Spain’s country risk, as measured by the spread on yields between Spanish and German benchmark government bonds, spiked before leveling off to around 420 basis points.
Spain has slipped into its second recession in three years and fears that it cannot hit harsh deficit cutting targets this year have put it back in the centre of the debt crisis storm, pushing up its borrowing costs.
Recovery and job creation are still two years off, Economy Minister Luis de Guindos said yesterday at a news conference where he forecast 0.2% growth in the gross domestic product next year and 1.4% growth in 2014.
De Guindos also said Spain would increase the value-added tax and other indirect taxes next year, but would seek to reduce payroll taxes. Spain has a low Vat compared with other European countries even after raising it in 2010.

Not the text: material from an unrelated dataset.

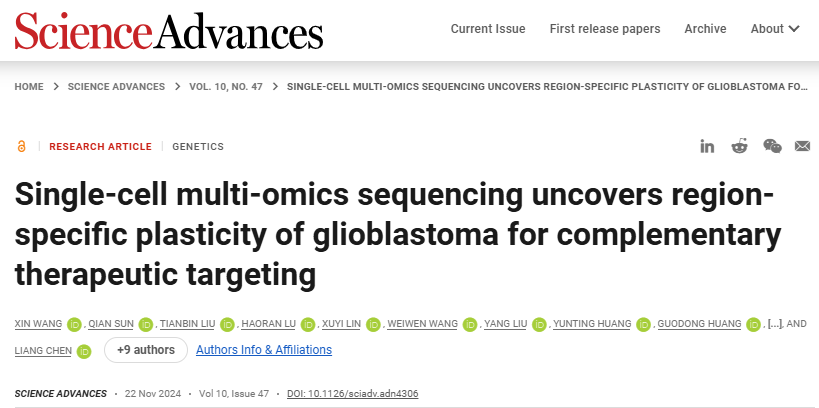Share the article via WeChat

[x=772, y=146]
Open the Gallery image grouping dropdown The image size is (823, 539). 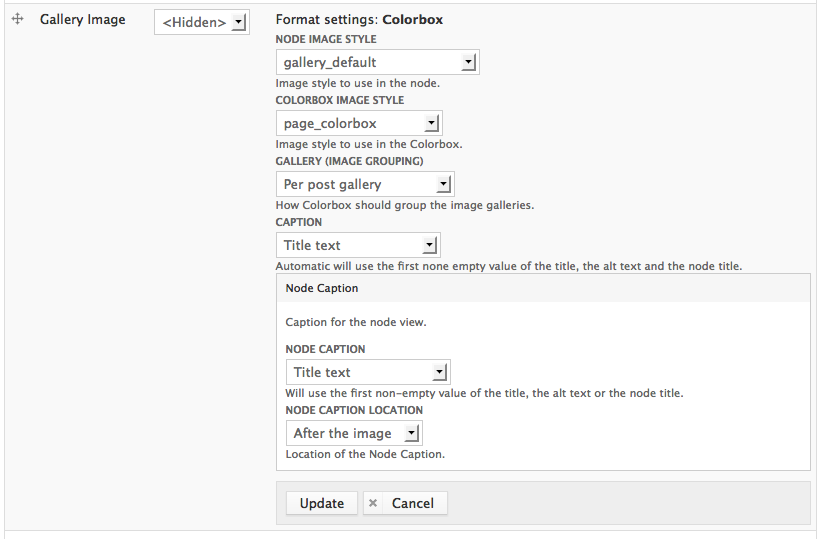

The government has already rescued a number of banks that were too exposed to a decade-long construction boom that crashed in 2008, and investors fear vulnerable lenders will be hit by another wave of loan defaults due to the slowing economy.
S&P’s head of European ratings, Moritz Kraemer, said Spanish banks could need state aid and the country faced further downgrades if its debt troubles continue to escalate. “It is not going to be an easy job for most Spanish banks to find funding in the market,” he said.
Spain has ruled out any use of European funds to re-capitalise its banks, weighed down by bad property loans. Economy Secretary Fernando Jimenez Latorre said Spain had sufficient financial capacity to handle a rescue itself in case of need.
The government is considering whether to create a holding company for the banks’ toxic real estate assets after three rounds of forced clean-ups and consolidations in the financial sector have failed to draw a line under the problem.
Conservative Prime Minister Mariano Rajoy, in office since December, has passed an austerity budget and introduced new laws to try to make the economy more competitive, such as by reducing costs for companies to lay off workers. He has also agreed with Brussels a higher deficit target for this year.
But he has not convinced investors, and Spain’s borrowing costs have shot up recently as the effect of a flow of cheap loans from the European Central Bank has worn off.
On Thursday, Rajoy said he was determined to stick to austerity measures even though they are aggravating the economic slump and calls for growth measures are mounting around Europe.
The treasury ministry estimated the increase of 365,900 jobless people in the first quarter meant a loss of 953mn euros in tax income, making deficit cutting even harder.
The unemployment rate was up from 22.9% in the last quarter of 2011 and was worse than economists had forecast. Half of Spain’s youth are out of work, and figures are unlikely to improve for some time as the government slashes spending by 42bn euros this year, some 4% of economic output.